Adding and managing models¶

hawk proxy models add claude-haiku-4-5 \
    --group model-access-public \
    --config '{"lab":"anthropic","danger_name":"claude-haiku-4-5","are_details_secret":false,"dead":false,"vision":true,"max_tokens_keyword":"max_tokens","request_timeout_minutes":30,"stream":false}'

hawk proxy models list                       # show configured models
hawk proxy models get claude-haiku-4-5       # show one model
hawk proxy models update claude-haiku-4-5 --config '{...}'
hawk proxy models deactivate <name>          # disable without deleting
hawk proxy models reload                     # force cache reload
hawk proxy secrets list                      # list configured provider keys

Valid lab values include anthropic, openai, gemini, vertex, deepseek, mistral, xai, and more — see middleman/src/middleman/models.py.

Model group naming

Model groups use the prefix model-access-<name> (e.g. model-access-public), and the user's JWT must carry a matching group. For Cognito users without explicit group claims, hawk:defaultPermissions provides the fallback (default "model-access-public"). The admin group itself must not use the model-access- prefix and must not overlap with defaultPermissions — Middleman refuses to start if either constraint is violated.

Admin gate covers provider keys too

The admin gate covers both model management (/admin/models/) and provider-key rotation (/admin/secrets/provider-keys). Anyone who can run cognito-idp:AdminAddUserToGroup on your user pool can grant admin transitively — treat that IAM permission as equivalent to Middleman admin in policy reviews.

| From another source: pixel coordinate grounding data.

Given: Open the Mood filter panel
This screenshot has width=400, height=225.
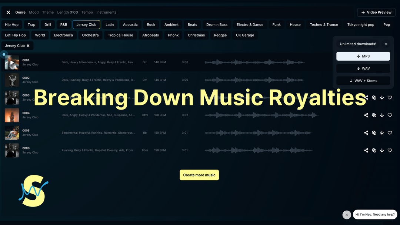Looking at the screenshot, I should [34, 12].
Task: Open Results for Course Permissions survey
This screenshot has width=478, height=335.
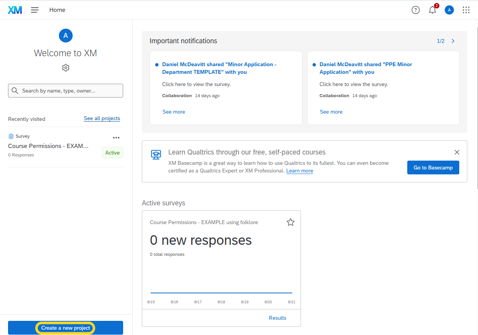Action: pyautogui.click(x=277, y=318)
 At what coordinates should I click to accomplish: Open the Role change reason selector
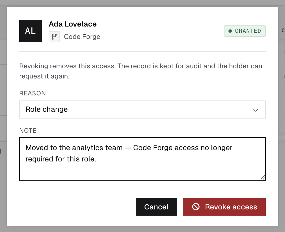click(143, 110)
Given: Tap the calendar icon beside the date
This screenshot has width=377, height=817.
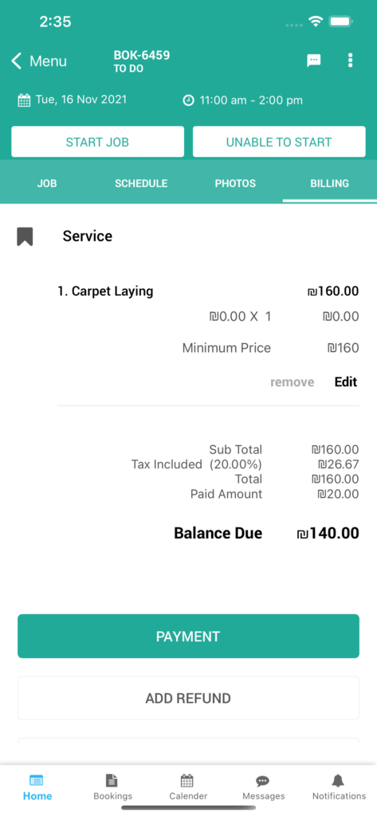Looking at the screenshot, I should 24,100.
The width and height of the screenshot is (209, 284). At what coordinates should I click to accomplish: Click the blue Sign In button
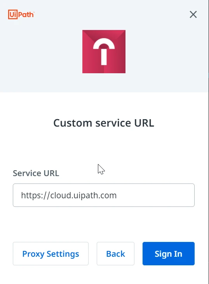pyautogui.click(x=169, y=254)
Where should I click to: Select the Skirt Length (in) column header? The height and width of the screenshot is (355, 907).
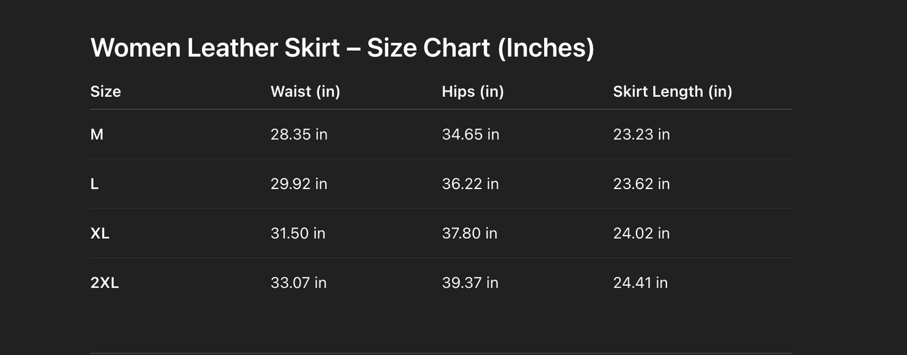[672, 92]
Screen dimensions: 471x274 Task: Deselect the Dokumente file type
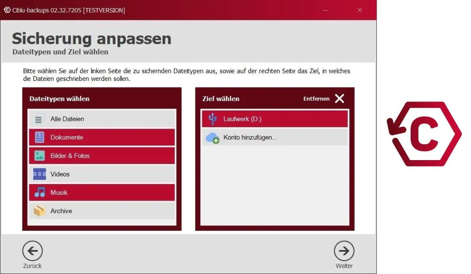click(102, 137)
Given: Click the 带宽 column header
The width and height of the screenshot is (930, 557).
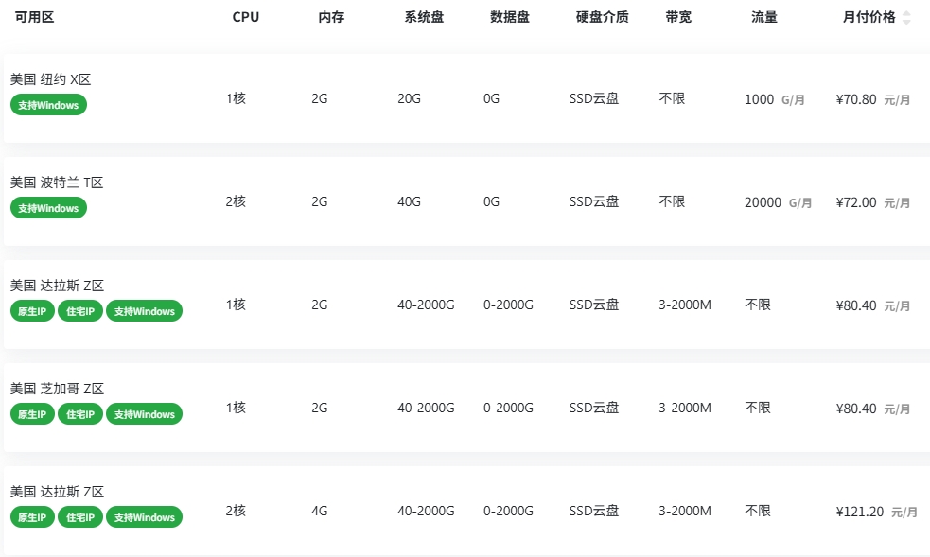Looking at the screenshot, I should click(x=677, y=16).
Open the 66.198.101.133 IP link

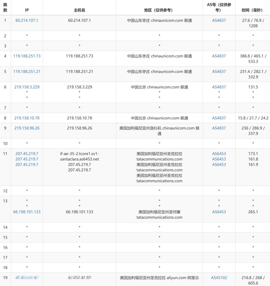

Revoking admin: removing a user from the admin Cognito group does not immediately revoke their existing access token; it stays admin until its TTL expires (1 hour by default for Cognito access tokens). Refresh tokens (30 days default) mint fresh access tokens without the removed claim, so the practical revocation window is the access-token TTL. For immediate revocation, run aws cognito-idp admin-user-global-sign-out --user-pool-id <pool> --username <email> — this invalidates all of that user's tokens.

Deploying Changes¶

Middleman runs on ECS Fargate. Deployments are triggered by pushing to the main branch, which builds a new Docker image and updates the ECS service via CI/CD.

Running Locally¶

cd middleman
# Add API keys to .env (see example.env)
docker compose up --build

Testing the Passthrough API¶

uv run scripts/exercise_passthrough.py --help

This script tests the passthrough API against multiple providers (Anthropic, OpenAI, OpenRouter).